**Data for this task**
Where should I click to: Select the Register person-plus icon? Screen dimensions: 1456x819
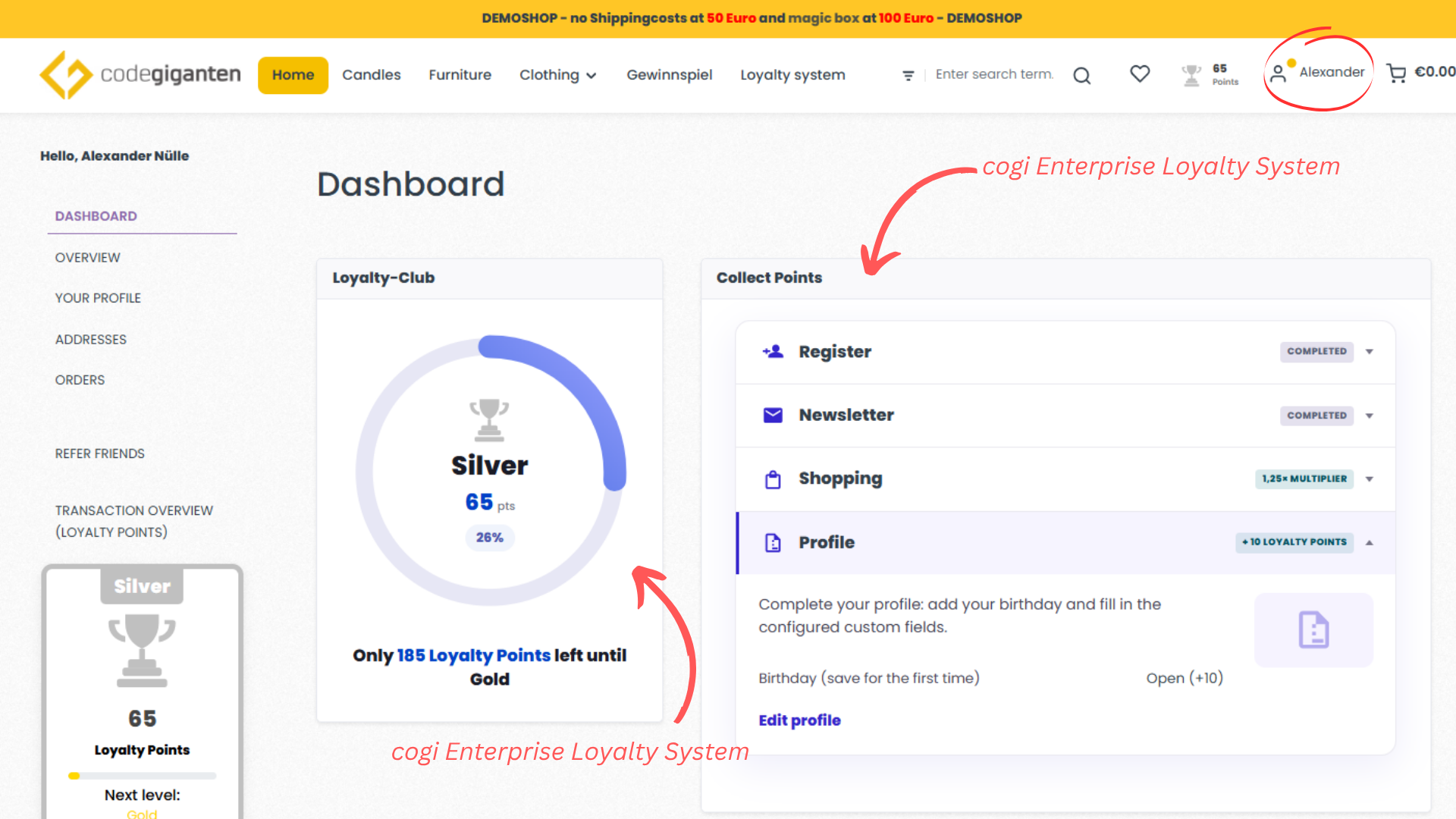click(773, 351)
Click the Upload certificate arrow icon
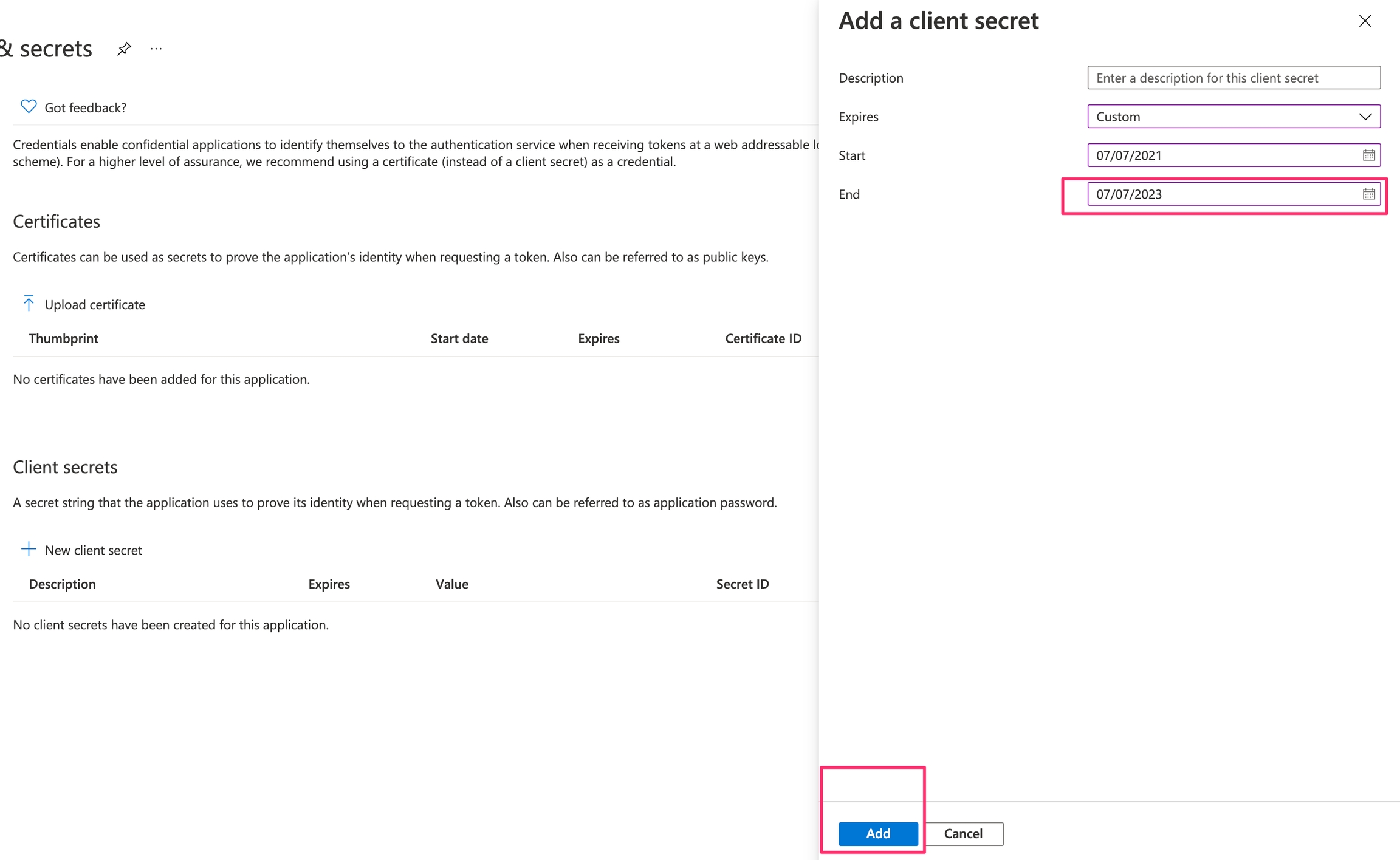Image resolution: width=1400 pixels, height=860 pixels. point(29,304)
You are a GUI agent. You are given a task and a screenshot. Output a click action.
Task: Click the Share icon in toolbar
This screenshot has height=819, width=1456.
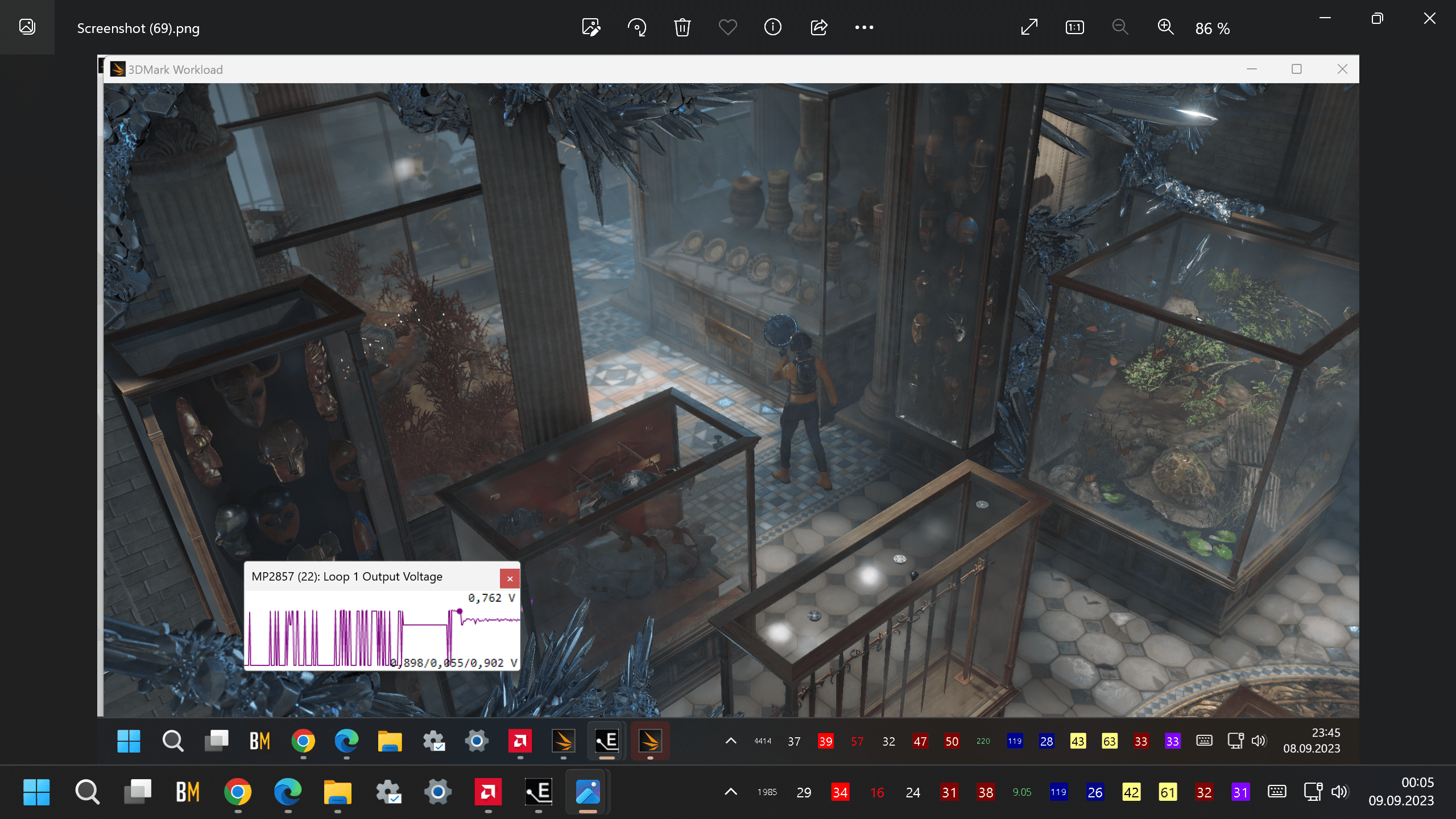pos(818,27)
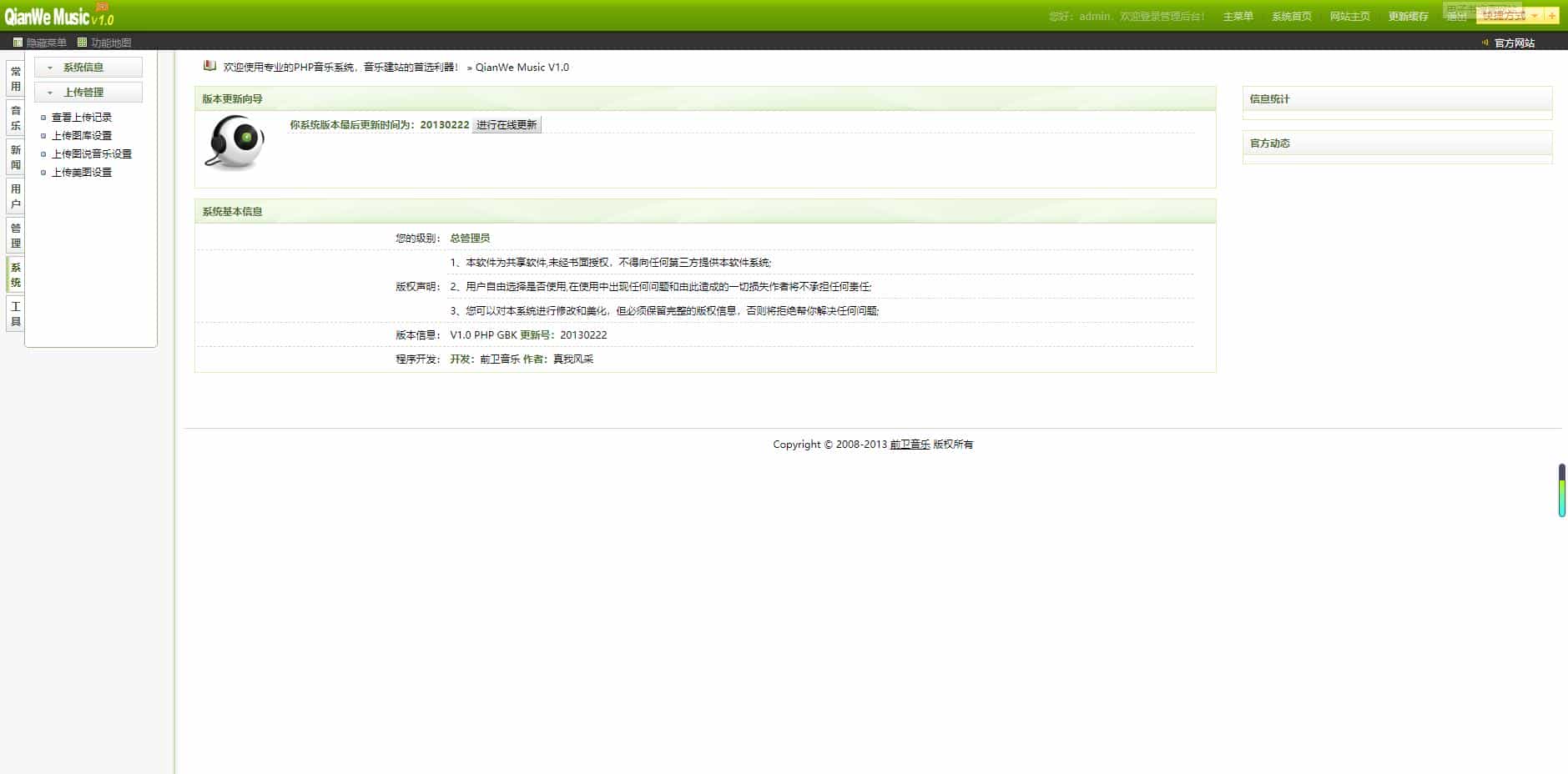
Task: Click the speaker image in the version update wizard
Action: (234, 143)
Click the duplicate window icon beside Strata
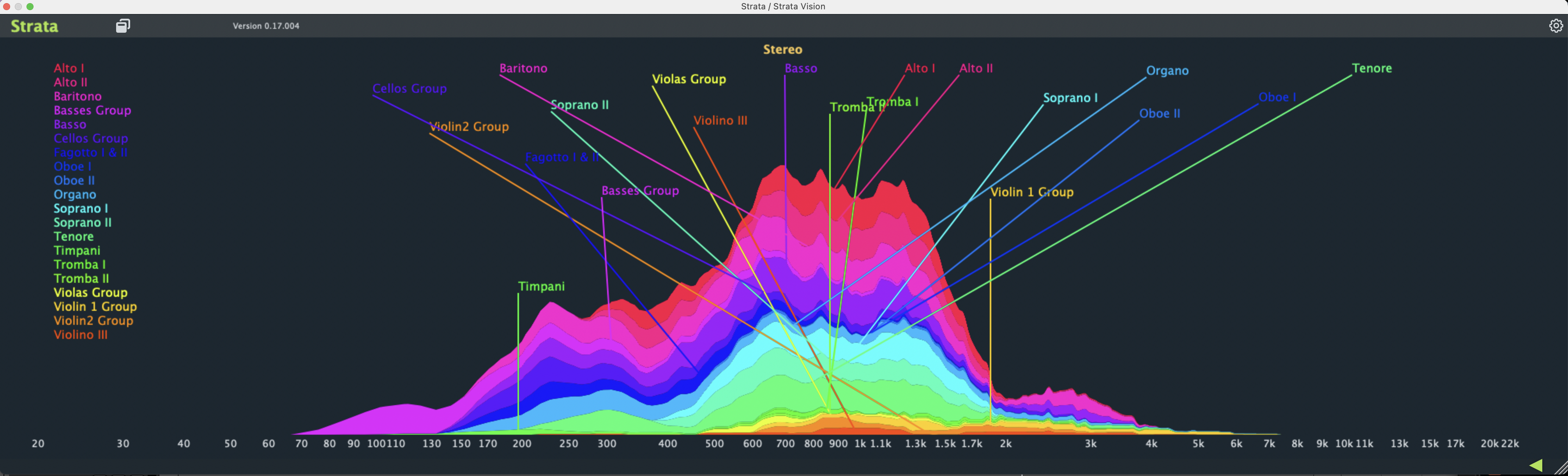This screenshot has height=476, width=1568. [123, 26]
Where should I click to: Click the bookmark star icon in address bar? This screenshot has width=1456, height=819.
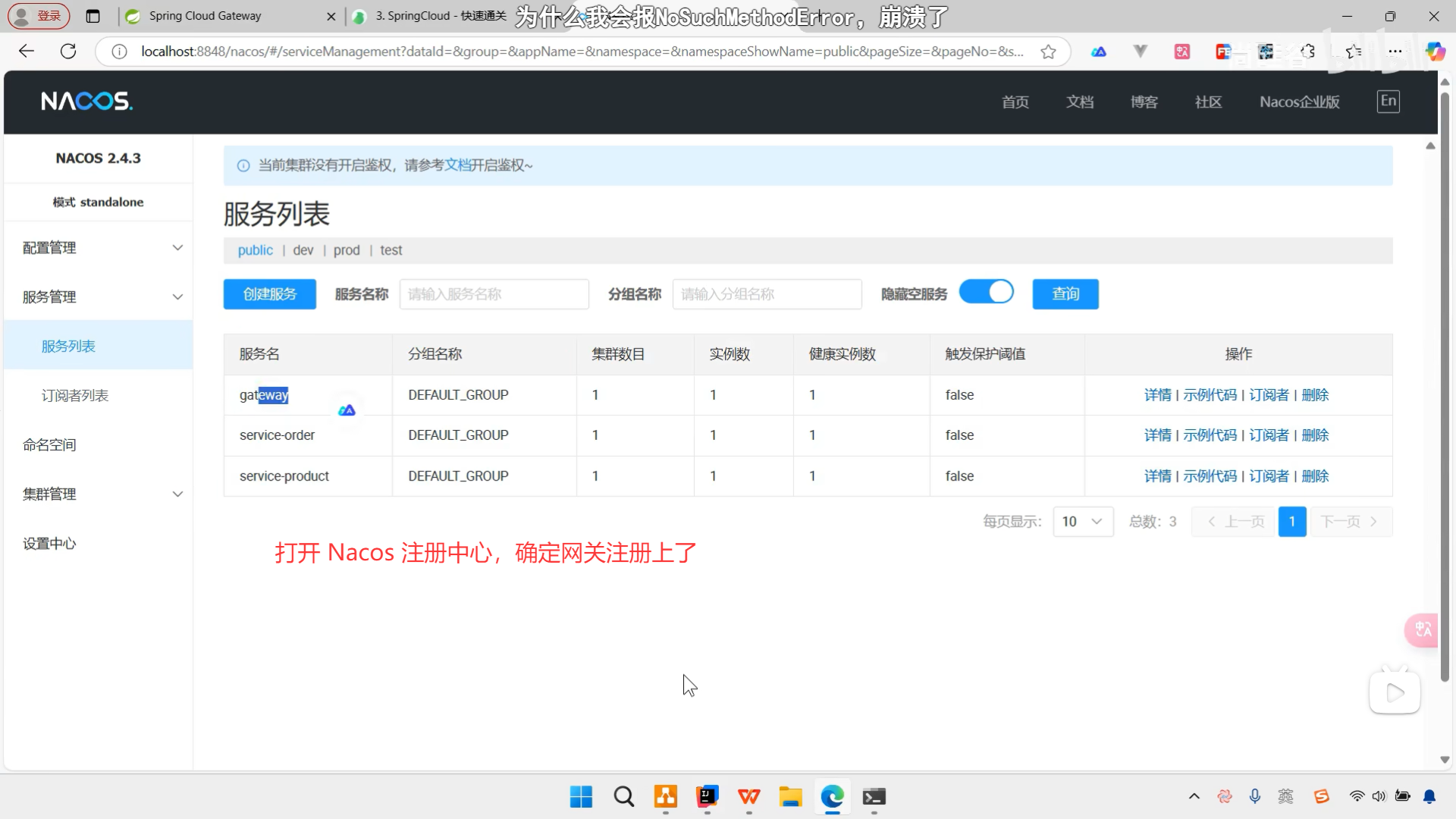[1048, 52]
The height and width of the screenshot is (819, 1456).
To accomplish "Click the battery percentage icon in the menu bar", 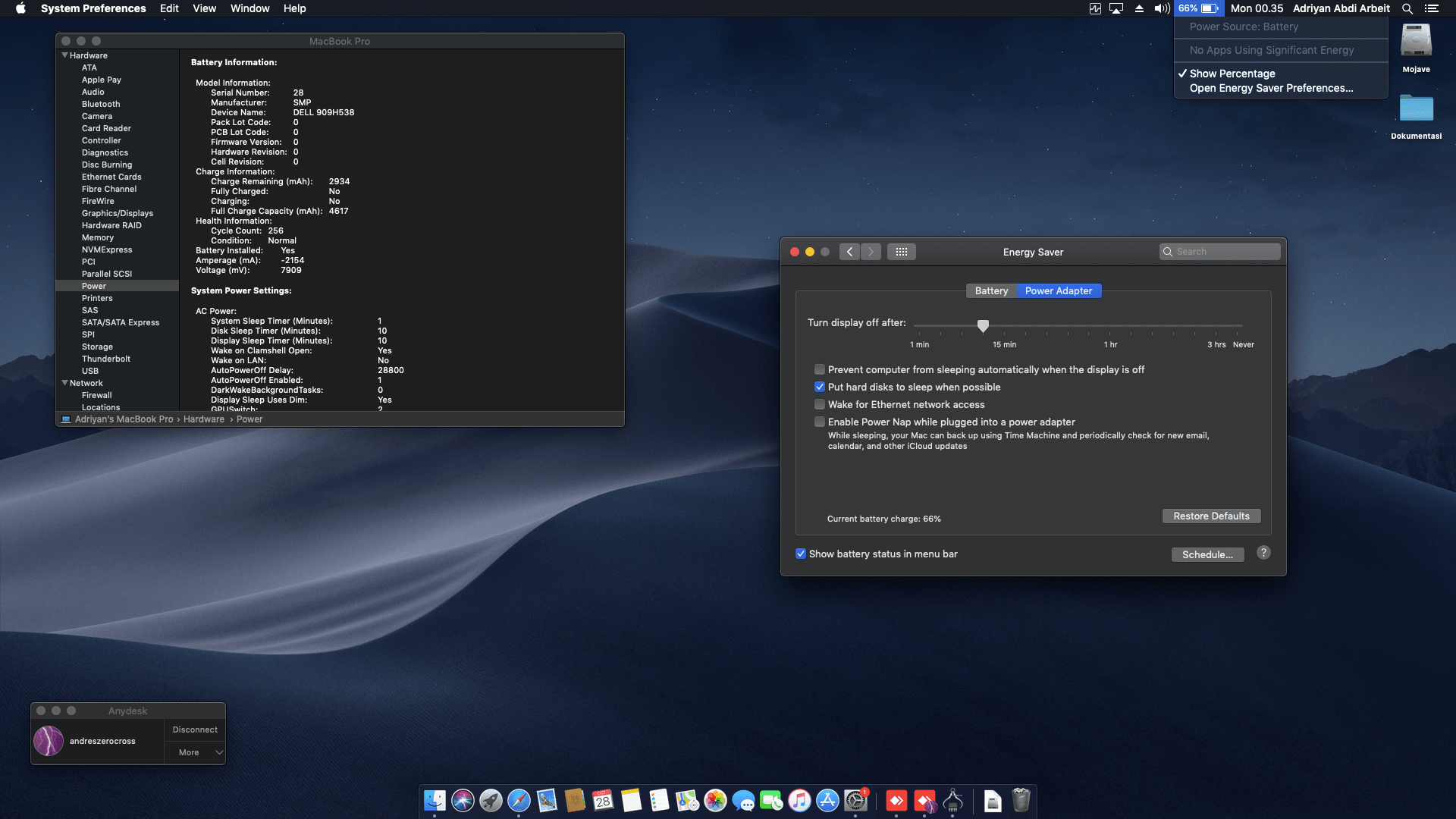I will 1198,8.
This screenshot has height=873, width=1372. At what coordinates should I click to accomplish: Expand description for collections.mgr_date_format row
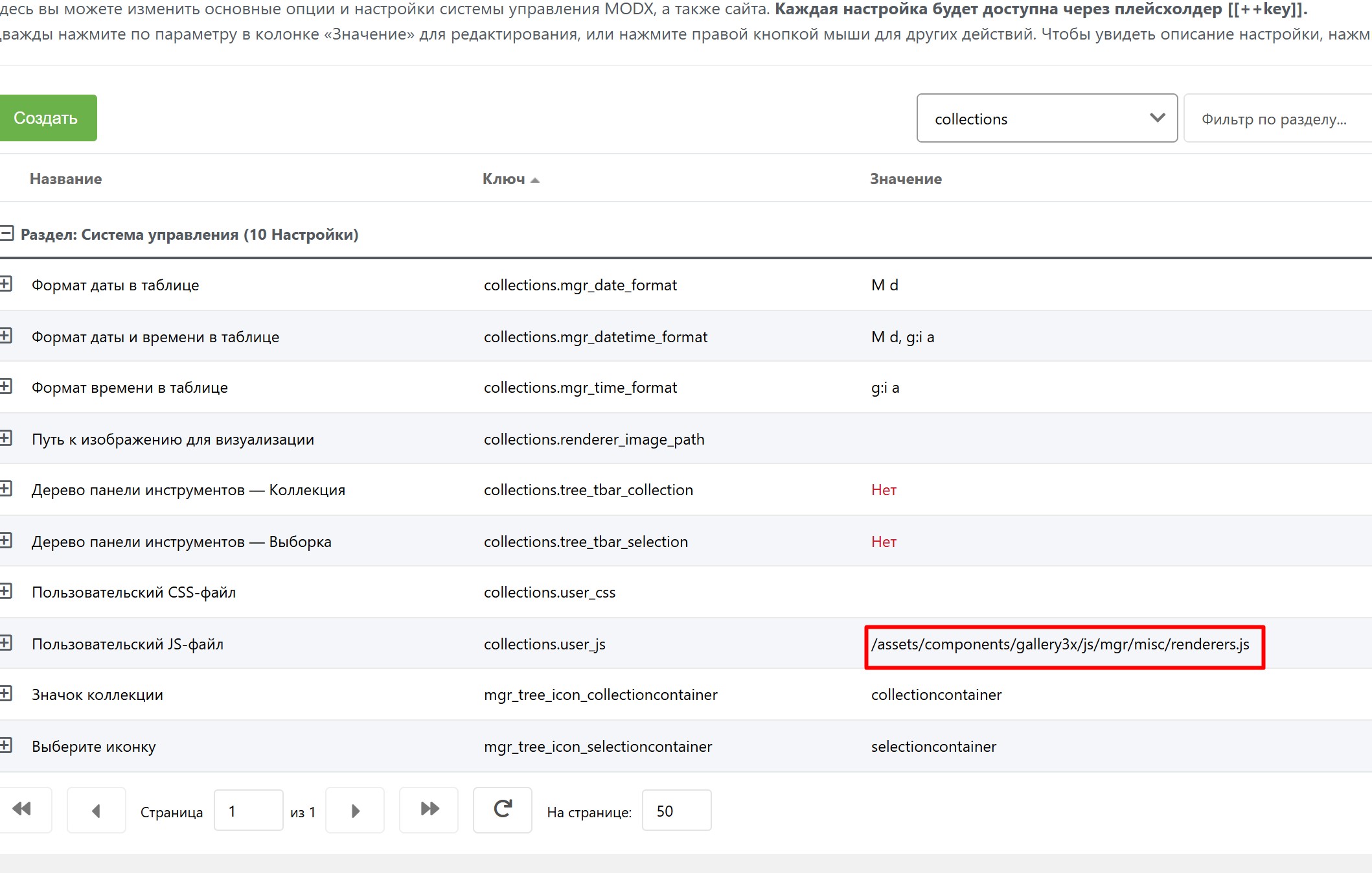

**Task to complete**
Could you reproduce exactly the lines from the first line of the listing through the line containing "Task: Click the Share icon in toolbar", both included, with pictures left out?

**Answer to the exercise**
Where should I click to: Select the Register person-plus icon? Screen dimensions: 1456x819
click(773, 351)
Click the Upload certificate arrow icon
Image resolution: width=1400 pixels, height=860 pixels. point(29,304)
You are a GUI agent. You are given a task and a screenshot. Output a click action.
Task: Click the Share icon in toolbar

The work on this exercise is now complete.